Hong Kong Protests Turn Violent


Hundreds of pro-democracy students stormed government headquarters in Hong Kong last night, in continued protests against the Chinese government’s control of elections. Police attacked demonstrators with pepper spray and surrounded them with metal barriers, while thousands of protesters remained outside the buildings.

On Thursday reported how thousands of college students had skipped classes to take part in demonstrations and marches, as pro-democracy groups continued to build support for their cause. The article also made note of Joshua Wong, the 17 year old founder of student protest group Scholarism. Reuters reported on Friday night that Joshua was dragged away by police while shouting encouragement to those who remained. Bleeding from his arm, he told the crowd:

“Hong Kong’s future belongs to you, you and you. I want to tell C.Y. Leung and Xi Jinping that the mission of fighting for universal suffrage does not rest upon the young people, it is everyone’s responsibility. I don’t want the fight for democracy to be passed down to the next generation. This is our responsibility.”

Forums and live video streams shared images from the protest, including those claiming to show journalists being attacked by police and reporters giving supplies to demonstrators. Activists are using social media to coordinate their efforts and to get their stories out to the rest of the world.

Australia Anti-Terror Bills Criticised


As Western nations responded to renewed threats from Islamic State (IS, ISIS, ISIL, Daesh) at the start of the week, one of the worrying questions was how tougher anti-terror laws will effect the freedoms of civilians.  

Australian Prime Minister Tony Abbott warned that a balance of freedom and security would need to be re-examined, as he gave a special address to parliament.

“The delicate balance between freedom and security may have to shift. There may be more restrictions on some so that there can be more protections for others. After all, the most basic freedom of all is the freedom to walk the streets unharmed and to sleep safe in our beds at night.”

Days later, the Australian government’s first wave of tough new anti-terrorism bills passed the Senate by 44 votes to 12. These new laws strengthen the powers of spy agency ASIO while threatening journalists and whistleblowers with long jail sentences.

The bill, the National Security Legislation Amendment Bill (No. 1) 2014, will now be sent to the House of Representatives, where passage is all but guaranteed on Tuesday at the earliest.

Anyone – including journalists, whistleblowers and bloggers – who “recklessly” discloses “information … [that] relates to a special intelligence operation” faces up to 10 years’ jail.

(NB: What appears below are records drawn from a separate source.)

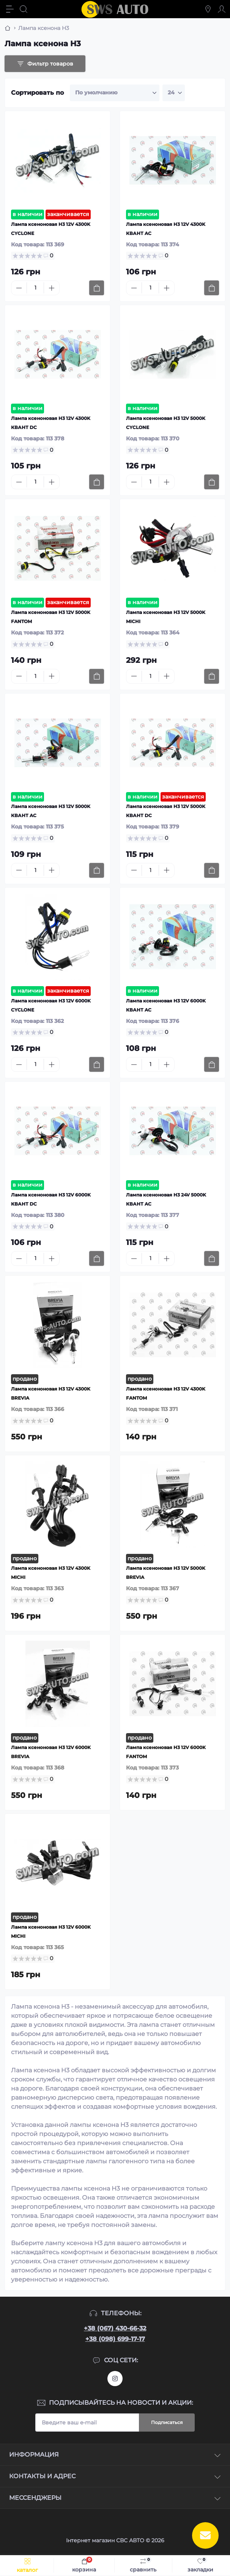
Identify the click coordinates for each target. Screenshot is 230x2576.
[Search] (23, 9)
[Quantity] (35, 287)
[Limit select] (173, 93)
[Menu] (10, 9)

Any operation can be declared “special” by an authorised ASIO officer

Sydney Morning Herald

ASIO would also have the ability to monitor multiple devices on a network as well as the internet with a single warrant, modify or delete data on machines they are monitoring and be immune from “criminal and civil liability in certain circumstances.” Anyone identifying an ASIO operative could also face ten years in prison. Media organisations, lawyers and rights activists have condemned the laws.